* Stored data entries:
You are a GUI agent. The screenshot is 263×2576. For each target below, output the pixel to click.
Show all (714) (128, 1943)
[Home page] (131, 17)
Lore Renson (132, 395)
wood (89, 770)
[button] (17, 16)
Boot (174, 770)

* What the task requires: Your answer must be the line with "Show all (714) (128, 1943)" and all lines after it through the final line of the entries, copied exactly and with nothing added.

* Finished exercise:
Show all (714) (128, 1943)
[Home page] (131, 17)
Lore Renson (132, 395)
wood (89, 770)
[button] (17, 16)
Boot (174, 770)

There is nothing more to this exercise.